Marijuana may increase psychosis risk, analysis says
LONDON, England (AP) -- Using marijuana seems to increase the chance of becoming psychotic, researchers report in an analysis of past research that reignites the issue of whether pot is dangerous.
The new review suggests that even infrequent use could raise the small but real risk of this serious mental illness by 40 percent.
Doctors have long suspected a connection and say the latest findings underline the need to highlight marijuana's long-term risks. The research, paid for by the British Health Department, is being published Friday in medical journal The Lancet. [READ THE REST]
Sounds compelling, right? But wait - this research was paid for by the British Health Department - a government body with a vested interest in propping up the state's policy of prohibition. The needles of my bullshit detector are starting to twitch...
The researchers said they couldn't prove that marijuana use itself increases the risk of psychosis, a category of several disorders with schizophrenia being the most commonly known.
There could be something else about marijuana users, "like their tendency to use other drugs or certain personality traits, that could be causing the psychoses," Zammit said.
So, correlation is not causation? Thanks, professor. What else ya got?
Dr. Wilson Compton, a senior scientist at the National Institute on Drug Abuse [emphasis added] in Washington, called the study persuasive.
"The strongest case is that there are consistencies across all of the studies," and that the link was seen only with psychoses -- not anxiety, depression or other mental health problems, he said.

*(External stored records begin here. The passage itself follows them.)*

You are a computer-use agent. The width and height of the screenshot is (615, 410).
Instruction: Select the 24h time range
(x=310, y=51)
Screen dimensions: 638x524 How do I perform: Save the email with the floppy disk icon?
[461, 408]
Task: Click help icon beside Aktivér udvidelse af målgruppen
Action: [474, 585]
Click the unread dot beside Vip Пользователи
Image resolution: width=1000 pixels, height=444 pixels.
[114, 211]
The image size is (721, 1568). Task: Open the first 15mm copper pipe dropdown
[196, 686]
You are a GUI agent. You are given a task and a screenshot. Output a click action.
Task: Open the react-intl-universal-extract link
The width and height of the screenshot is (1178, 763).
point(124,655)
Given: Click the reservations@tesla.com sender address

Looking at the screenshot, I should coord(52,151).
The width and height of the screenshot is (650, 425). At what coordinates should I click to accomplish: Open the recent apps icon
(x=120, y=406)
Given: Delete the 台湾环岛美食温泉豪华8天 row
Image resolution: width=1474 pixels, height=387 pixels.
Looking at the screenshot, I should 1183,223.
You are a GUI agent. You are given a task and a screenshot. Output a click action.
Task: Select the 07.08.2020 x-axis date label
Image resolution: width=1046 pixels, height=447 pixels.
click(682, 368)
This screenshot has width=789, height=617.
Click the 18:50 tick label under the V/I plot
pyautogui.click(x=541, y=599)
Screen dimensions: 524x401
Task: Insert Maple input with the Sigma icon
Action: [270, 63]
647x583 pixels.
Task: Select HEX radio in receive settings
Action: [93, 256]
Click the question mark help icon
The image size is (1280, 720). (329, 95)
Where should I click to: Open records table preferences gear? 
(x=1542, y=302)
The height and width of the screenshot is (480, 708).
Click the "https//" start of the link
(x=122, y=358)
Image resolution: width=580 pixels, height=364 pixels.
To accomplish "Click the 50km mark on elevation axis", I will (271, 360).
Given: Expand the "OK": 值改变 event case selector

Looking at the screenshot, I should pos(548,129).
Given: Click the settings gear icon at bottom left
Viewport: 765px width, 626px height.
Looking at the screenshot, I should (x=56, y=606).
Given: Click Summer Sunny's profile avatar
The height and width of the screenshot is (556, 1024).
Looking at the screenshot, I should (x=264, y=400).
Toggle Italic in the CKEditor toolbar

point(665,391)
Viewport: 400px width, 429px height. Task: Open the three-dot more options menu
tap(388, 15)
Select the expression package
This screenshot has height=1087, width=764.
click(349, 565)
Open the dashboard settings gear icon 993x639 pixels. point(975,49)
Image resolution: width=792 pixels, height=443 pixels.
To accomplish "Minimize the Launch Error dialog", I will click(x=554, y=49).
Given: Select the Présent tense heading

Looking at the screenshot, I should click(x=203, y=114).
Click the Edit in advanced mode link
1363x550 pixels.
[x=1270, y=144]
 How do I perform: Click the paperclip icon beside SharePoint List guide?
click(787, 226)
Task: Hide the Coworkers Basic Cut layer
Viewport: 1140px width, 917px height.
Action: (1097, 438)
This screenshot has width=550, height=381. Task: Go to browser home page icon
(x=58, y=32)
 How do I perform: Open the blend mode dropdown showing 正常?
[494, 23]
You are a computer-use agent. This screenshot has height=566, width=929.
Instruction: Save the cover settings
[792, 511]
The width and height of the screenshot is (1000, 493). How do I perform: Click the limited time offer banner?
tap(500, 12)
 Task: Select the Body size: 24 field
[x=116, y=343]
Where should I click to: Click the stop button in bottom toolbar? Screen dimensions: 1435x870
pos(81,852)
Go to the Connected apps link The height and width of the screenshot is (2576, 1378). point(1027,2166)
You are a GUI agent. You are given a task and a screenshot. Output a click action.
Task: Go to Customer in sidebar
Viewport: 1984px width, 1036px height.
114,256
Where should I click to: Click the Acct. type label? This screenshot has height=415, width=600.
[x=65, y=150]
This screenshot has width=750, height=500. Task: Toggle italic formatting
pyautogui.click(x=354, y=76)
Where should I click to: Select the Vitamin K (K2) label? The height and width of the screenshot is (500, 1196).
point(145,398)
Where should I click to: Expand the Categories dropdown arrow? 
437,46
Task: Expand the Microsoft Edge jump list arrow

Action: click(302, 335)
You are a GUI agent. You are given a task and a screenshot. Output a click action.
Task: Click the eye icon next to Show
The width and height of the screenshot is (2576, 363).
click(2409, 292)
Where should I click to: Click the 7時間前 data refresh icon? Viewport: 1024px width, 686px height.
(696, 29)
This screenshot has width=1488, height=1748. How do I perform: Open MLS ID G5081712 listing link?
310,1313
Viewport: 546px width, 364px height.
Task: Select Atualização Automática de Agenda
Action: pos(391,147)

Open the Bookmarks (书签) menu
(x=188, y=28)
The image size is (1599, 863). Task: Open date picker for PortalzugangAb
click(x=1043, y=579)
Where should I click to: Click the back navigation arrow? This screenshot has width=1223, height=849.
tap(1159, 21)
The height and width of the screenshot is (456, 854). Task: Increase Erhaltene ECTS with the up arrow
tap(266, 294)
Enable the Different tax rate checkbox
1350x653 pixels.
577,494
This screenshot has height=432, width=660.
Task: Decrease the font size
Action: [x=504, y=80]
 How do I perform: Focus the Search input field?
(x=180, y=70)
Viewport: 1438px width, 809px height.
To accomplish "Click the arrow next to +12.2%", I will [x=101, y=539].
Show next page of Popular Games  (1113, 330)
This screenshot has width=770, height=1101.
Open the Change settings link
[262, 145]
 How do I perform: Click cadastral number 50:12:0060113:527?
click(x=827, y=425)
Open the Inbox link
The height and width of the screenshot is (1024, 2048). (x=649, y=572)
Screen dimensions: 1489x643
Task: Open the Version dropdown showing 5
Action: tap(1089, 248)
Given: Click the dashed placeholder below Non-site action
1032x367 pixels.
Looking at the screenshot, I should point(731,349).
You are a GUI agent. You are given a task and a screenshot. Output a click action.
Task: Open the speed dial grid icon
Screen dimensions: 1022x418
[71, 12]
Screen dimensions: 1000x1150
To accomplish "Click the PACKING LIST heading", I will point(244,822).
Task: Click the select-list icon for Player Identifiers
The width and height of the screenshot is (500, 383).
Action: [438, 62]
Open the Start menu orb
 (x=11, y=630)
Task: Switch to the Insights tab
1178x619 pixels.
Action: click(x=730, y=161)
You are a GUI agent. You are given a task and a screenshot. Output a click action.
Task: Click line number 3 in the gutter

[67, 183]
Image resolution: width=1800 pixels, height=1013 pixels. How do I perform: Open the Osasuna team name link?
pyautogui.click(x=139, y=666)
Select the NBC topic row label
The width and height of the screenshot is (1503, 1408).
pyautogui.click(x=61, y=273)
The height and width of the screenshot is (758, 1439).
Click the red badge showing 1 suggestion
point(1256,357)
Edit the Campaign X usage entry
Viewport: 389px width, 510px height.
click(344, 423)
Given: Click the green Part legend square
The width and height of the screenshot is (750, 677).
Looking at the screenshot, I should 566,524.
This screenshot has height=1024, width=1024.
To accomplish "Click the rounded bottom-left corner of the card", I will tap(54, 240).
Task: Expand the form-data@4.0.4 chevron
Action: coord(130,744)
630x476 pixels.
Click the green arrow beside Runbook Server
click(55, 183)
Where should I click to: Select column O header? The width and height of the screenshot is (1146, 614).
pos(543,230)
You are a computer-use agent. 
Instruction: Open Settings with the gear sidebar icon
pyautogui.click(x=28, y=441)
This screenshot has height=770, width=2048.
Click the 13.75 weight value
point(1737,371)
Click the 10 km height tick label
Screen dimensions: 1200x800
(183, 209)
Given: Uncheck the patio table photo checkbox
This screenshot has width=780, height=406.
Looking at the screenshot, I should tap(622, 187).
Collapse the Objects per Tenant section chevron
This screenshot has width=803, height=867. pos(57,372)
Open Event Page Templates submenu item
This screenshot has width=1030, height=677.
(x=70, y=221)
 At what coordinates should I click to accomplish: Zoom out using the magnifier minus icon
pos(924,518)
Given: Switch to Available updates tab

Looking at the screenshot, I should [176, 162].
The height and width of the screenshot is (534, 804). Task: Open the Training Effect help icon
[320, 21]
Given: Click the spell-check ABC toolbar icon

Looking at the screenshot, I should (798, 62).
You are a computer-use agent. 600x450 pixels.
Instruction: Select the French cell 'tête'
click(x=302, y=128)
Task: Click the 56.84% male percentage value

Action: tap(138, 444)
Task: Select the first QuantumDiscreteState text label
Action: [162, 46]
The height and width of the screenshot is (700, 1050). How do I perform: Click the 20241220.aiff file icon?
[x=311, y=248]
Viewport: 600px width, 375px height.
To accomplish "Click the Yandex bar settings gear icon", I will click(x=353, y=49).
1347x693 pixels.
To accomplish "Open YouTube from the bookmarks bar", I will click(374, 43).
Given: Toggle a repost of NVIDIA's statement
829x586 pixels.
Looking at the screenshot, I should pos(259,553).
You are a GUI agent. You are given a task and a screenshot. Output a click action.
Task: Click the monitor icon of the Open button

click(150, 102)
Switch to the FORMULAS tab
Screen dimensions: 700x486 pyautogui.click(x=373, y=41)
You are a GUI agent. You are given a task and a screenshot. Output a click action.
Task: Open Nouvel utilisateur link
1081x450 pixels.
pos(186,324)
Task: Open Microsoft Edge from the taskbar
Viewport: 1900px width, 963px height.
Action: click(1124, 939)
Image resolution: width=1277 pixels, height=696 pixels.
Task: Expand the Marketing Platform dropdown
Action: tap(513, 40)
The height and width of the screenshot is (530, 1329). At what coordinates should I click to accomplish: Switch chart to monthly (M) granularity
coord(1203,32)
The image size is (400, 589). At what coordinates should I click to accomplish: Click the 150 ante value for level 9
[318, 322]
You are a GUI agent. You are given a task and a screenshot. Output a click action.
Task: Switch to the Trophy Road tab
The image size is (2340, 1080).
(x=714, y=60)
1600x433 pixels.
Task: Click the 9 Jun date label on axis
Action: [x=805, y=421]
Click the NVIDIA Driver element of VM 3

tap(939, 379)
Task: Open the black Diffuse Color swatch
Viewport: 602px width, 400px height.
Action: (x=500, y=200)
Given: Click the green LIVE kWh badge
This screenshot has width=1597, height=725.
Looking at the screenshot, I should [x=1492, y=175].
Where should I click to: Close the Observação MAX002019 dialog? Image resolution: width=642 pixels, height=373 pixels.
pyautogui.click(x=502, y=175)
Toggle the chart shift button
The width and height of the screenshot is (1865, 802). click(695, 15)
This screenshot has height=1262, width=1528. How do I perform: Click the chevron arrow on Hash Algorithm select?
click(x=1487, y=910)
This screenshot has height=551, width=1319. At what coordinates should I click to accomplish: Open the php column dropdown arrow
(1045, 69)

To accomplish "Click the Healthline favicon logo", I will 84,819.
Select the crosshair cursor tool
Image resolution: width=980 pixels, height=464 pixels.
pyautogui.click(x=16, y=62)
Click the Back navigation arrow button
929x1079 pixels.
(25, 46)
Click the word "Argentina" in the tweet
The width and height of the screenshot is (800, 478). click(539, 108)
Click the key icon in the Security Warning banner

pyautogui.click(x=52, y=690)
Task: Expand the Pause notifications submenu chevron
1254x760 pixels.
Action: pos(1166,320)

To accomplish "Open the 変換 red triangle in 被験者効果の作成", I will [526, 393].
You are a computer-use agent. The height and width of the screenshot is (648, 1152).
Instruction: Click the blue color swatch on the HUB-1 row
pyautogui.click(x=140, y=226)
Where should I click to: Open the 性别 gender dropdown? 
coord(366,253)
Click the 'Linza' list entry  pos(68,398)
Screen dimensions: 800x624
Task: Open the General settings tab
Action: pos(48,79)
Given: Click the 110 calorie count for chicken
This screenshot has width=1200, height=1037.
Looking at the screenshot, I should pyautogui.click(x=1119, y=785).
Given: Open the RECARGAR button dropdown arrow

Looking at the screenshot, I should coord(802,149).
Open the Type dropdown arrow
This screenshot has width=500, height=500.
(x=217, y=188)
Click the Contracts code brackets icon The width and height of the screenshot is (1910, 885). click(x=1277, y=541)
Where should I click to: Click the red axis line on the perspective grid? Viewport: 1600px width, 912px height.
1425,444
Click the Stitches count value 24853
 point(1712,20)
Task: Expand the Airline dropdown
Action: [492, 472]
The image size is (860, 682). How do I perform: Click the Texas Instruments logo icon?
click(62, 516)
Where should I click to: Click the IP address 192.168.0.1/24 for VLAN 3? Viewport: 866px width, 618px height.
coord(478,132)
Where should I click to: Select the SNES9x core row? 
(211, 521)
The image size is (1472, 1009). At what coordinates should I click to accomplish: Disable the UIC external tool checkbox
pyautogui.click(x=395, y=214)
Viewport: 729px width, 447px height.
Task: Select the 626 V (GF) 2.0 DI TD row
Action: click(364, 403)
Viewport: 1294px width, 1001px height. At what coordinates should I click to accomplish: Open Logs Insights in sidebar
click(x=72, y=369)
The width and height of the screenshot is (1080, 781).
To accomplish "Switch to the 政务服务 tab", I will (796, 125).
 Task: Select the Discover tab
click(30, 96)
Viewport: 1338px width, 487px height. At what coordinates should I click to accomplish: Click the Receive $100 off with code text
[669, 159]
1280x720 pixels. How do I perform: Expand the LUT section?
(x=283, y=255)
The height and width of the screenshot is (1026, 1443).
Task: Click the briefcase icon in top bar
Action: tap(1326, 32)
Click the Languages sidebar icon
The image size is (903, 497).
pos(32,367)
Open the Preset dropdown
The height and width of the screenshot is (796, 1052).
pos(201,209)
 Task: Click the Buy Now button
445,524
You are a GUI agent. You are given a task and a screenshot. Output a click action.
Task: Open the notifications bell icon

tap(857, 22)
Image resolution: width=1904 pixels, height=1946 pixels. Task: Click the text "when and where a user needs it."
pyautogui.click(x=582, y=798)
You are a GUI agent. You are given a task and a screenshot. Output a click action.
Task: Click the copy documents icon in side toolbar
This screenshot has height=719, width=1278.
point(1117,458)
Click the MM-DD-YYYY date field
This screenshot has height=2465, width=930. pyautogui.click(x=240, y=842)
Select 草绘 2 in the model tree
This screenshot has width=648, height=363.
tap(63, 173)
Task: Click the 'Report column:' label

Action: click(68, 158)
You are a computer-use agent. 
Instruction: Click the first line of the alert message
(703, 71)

Scientists cannot rule out that pre-existing conditions could have led to both marijuana use and later psychoses, he added.
So, people with pre-existing conditions may self-medicate with substances like alcohol and marijuana? You don't say. But wait, it gets better:
Two of the authors of the study were invited experts on the Advisory Council on the Misuse of Drugs Cannabis Review in 2005. Several authors reported being paid to attend drug company-sponsored meetings related to marijuana, and one received consulting fees from companies that make antipsychotic medications.
In other words, these guys are firmly in the pockets of governments and their paymasters in the pharmaceutical industry. Who else benefits from the demonization and prohibition of marijuana? Cui bono?
At least The LA Times report on the study closed on a skeptical note:
Dr. Victor Reus, a psychiatrist at UC San Francisco who was not involved in this study, said he was unconvinced by Zammit's conclusions for both psychotic and mood disorders.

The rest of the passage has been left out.